Kriehuber was only 13 years old when he went to the art-class in the Imperial Academy in Vienna. In 1818, he accompanied the prince Sanguszko as a drawing-master to Poland. In 1821 he returned to Vienna. To earn himself money for the course at the academy, and for the cost of living, he became one of the most industrious lithographic employees of the publishing company Trentsensky. In 1826, his first portraits using the new printing technique of lithography appear. In the next few decades, Kriehuber becomes the most sought-after and best-paid portraitist of Biedermeier Vienna. His success probably stems from the fact that he is a master of portraying men as more distinguished, and women as prettier, than they are in reality.

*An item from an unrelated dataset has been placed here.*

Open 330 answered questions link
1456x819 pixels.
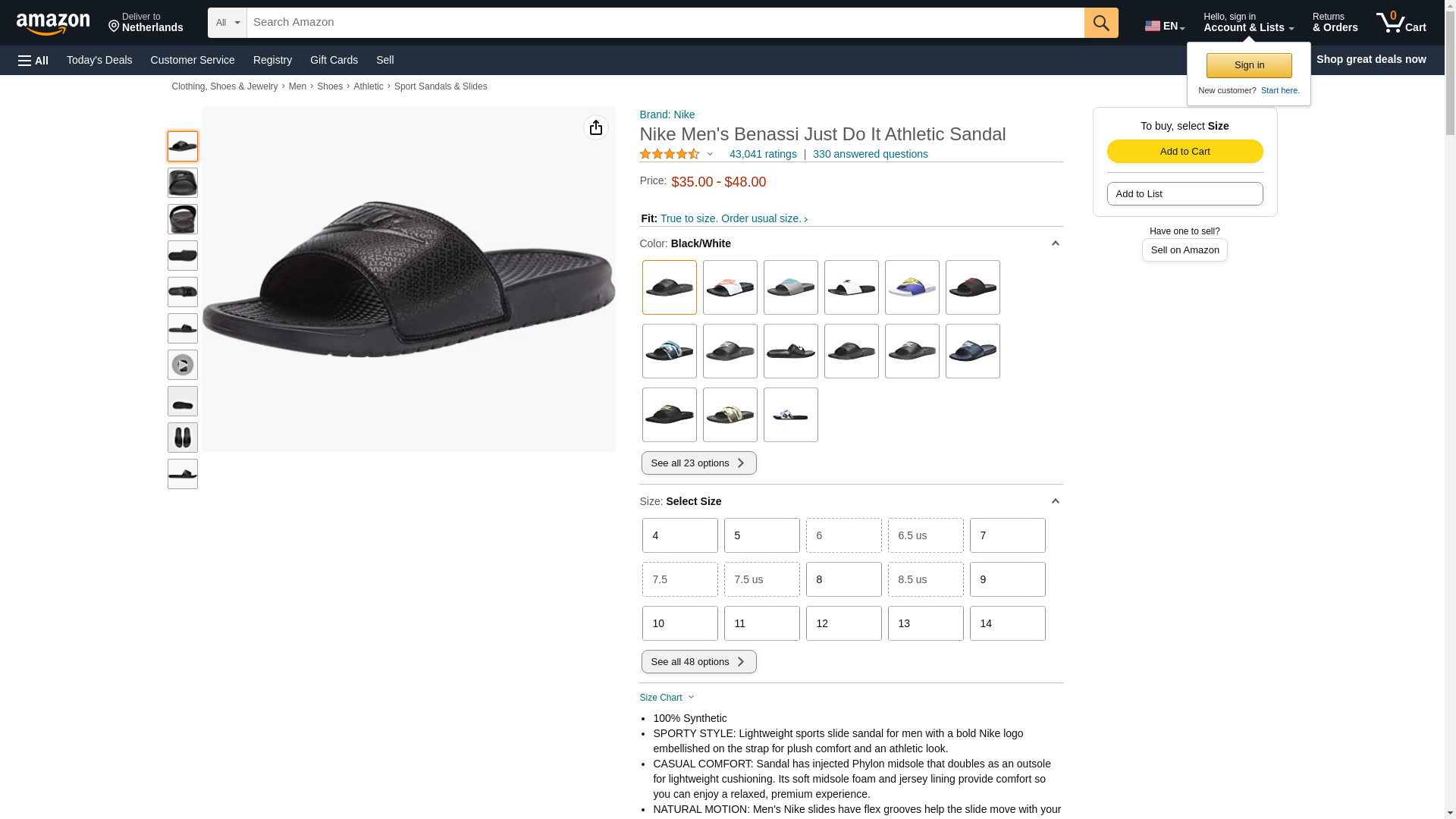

His works, an extensive portrait album of the Viennese society of this epoch, include nearly 3000 portrait-lithographs, along with a few hundred water-colours. There are but few well-known persons of that time who did not have their portrait made by Kriehuber. Names include: Ludwig van Beethoven, Francis I of Austria, Fürst von Metternich, Josef Radetzky, Franz Grillparzer, Johann Nestroy, Archduke Johann, Friedrich Halm, Friedrich Hebbel, Hammer-Purgstall, Franz Schubert, Anton Diabelli, Robert Schumann, Giacomo Meyerbeer, Carl Czerny, Franz Liszt, Sigismond Thalberg, Ole Bull, Niccolò Paganini, Elias Parish Alvars, Fritz Reuter, Therese Krones, Fanny Elßler, Archduke Karl Ludwig, Sophie of Austria, Marie-Louise of Austria, Johann Kaspar von Seiller, Hector Berlioz, Stephan Endlicher, Ignaz von Seyfried, Moritz Gottlieb Saphir, Carl von Ghega, Wilhelm von Tegetthoff, Ferdinand Maximilian von Austria.

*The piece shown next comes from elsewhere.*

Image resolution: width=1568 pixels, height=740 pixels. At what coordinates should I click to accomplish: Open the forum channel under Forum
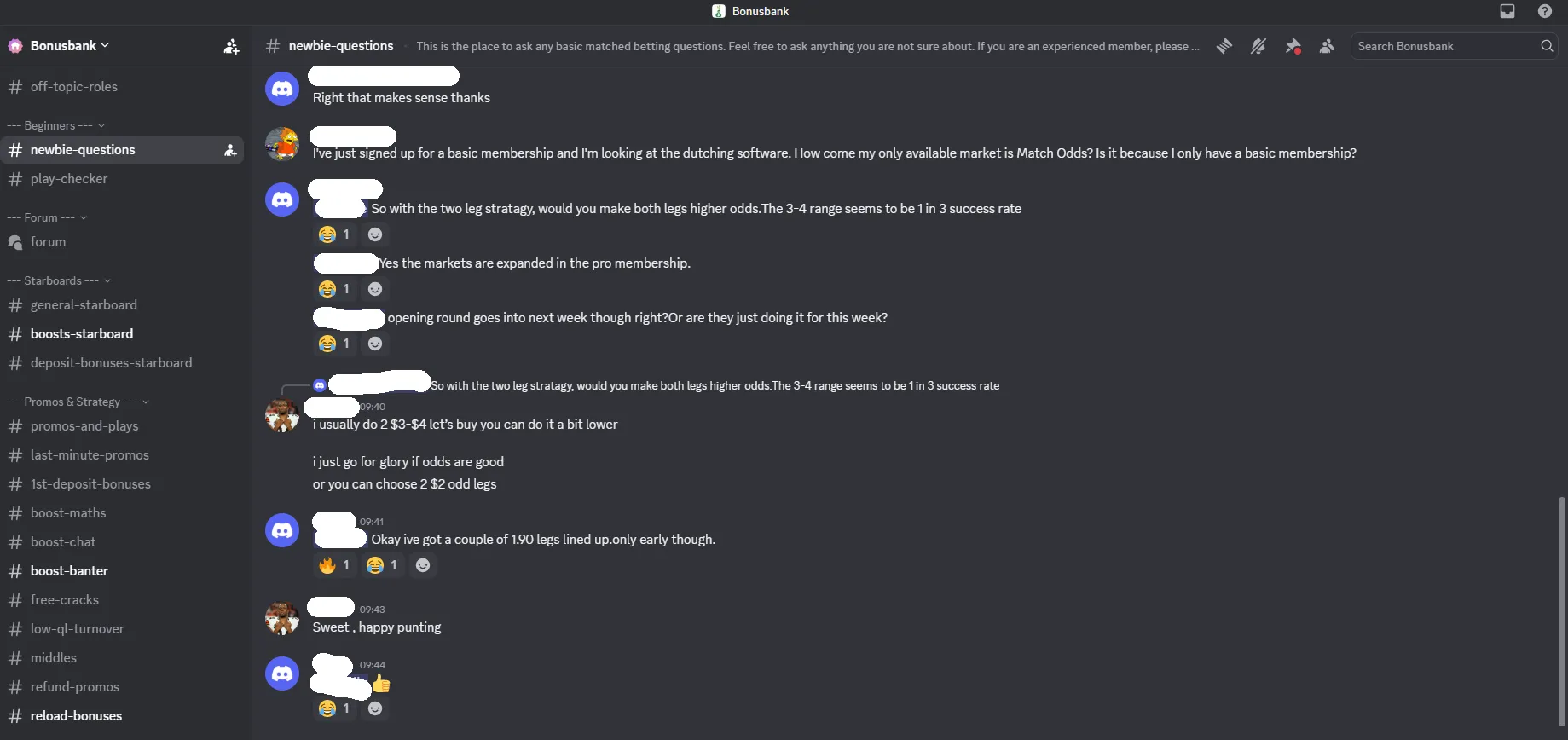[48, 241]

In 1860 he was hailed as first artist awarded the Franz Joseph Order in Austria. With the advances of photography, however, commissions fell off; Kriehuber's last years were overshadowed by poverty. He died on 30 May 1876, in his native city of Vienna. His final resting place, now an honorary grave, is in Vienna's "Zentralfriedhof" (central cemetery).

Significant collections of his works are in the Albertina (Vienna), and in the portrait collection of the Austrian National Library in Vienna. Since 1889 a street in Vienna-Margareten (Vienna's 5th district), has been named after Kriehuber.